Sabah’s early professional career began in Delhi, the capital of India, at a home furnishings store, Shades of India. Design, development and sourcing were all included in her responsibilities. A young professional with an entrepreneurial spirit, Sabah eventually shifted her career by launching an accessories line featuring shoes and handbags.  She was innovative and enjoyed exploring the use of unconventional materials in the growing accessories market. Sabah focused on surface design, incorporating jewels, silks, brocades, and other textures, applications, and fabrics not commonly used. Her line, Peach Cobbler, sold alongside established fashion labels across India in specialty boutiques like Ogaan and Ensemble and locally at RaintreeCollage, and Folio. After a successful five-year run, Peach Cobbler was approached and subsequently purchased by another designer, allowing Sabah the opportunity to pivot again – this time, half the world away. 

Sabah Mansoor For Luxury Trending © Copyright PLPG GLOBAL MEDIA 2023
“I like to partner with clients to identify and implement their vision, to make their home functional and beautiful. It is my aim to deliver the best experience from consultation to final walk-through, with a process that is detail-oriented so my clients know what to expect.” © Copyright PLPG GLOBAL MEDIA 2023

“I thrive with new opportunities. Even as I prepared to marry Asim, I wasn’t hesitant to move to the U.S. and establish our life together there.” When she arrived in California’s Bay Area, Sabah decided to pursue graduate studies. She enrolled in an MFA program with a double major in knitwear and fashion design at the School of Fashion, Academy of Art University in San Francisco. Her final thesis collection was one of the few selected to debut at Mercedes-Benz New York Fashion Week at Bryant Park in February 2010.  

Sabah’s collection reflected her appreciation for artisanal crafts and textiles, as well as her technical skills. Her philosophy was to expand conceptual boundaries between art, craft, and design, drawing upon the various techniques and blending them to merge in a way that didn’t define one more than the other. The collection included her hand and machine knits and embroideries. She also employed techniques like wet-felting, and the knotting, tying, and binding of Shibori. She used these methods to create ‘resists’ to facilitate a ‘sculptural silhouette’ from the knitwear. Inspired by chandeliers (and perhaps her love of sparkles), Sabah sought to add visual and layered dimension to her black and charcoal-colored collection. Ever resourceful, she located an artisan in India to customize jewel-shaped crystals and faceted glass beads, which she later hand-fastened to each garment. 
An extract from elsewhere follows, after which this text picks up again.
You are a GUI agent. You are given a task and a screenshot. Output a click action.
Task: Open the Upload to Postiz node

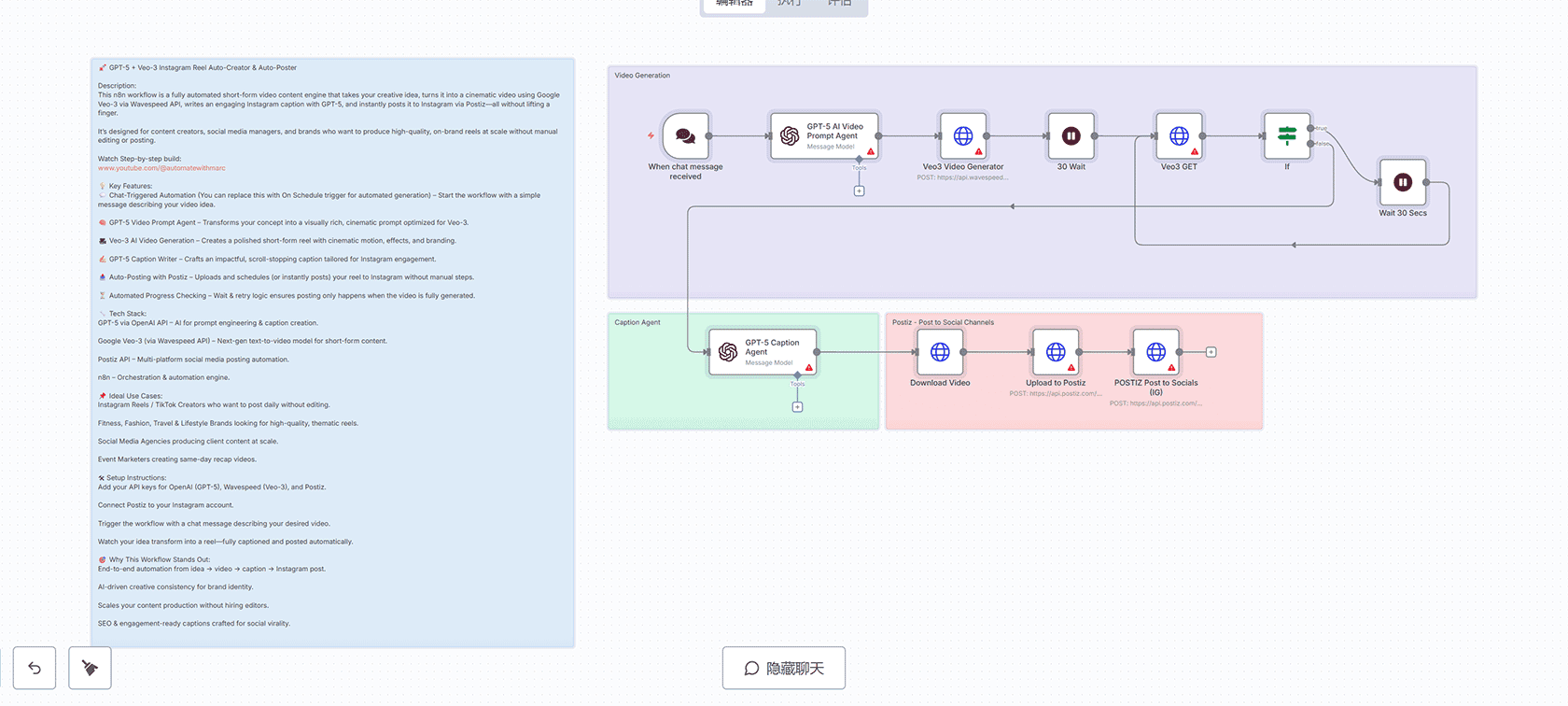[1056, 352]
Following her New York experience, Sabah’s collection was featured in the windows at Neiman Marcus in San Francisco for Fashion’s Night Out, a series of events created at the behest of Vogue’s Anna Wintour to support the fashion industry. In 2012 Sabah was selected for Macy’s innovative Fashion Incubator business and design mentorship program. She also co-designed a luxury knitwear collection that was recognized as one of four emerging brands for Gen-Art’s 15th Annual Fresh Faces in Fashion. Prior to taking a break to focus on raising her young children, Sabah was co-founder and COO of a decorative arts brand, and responsible for all aspects of design and production. The brand was later sold through FabIndia, a well-known multi-city retailer based in her home country. 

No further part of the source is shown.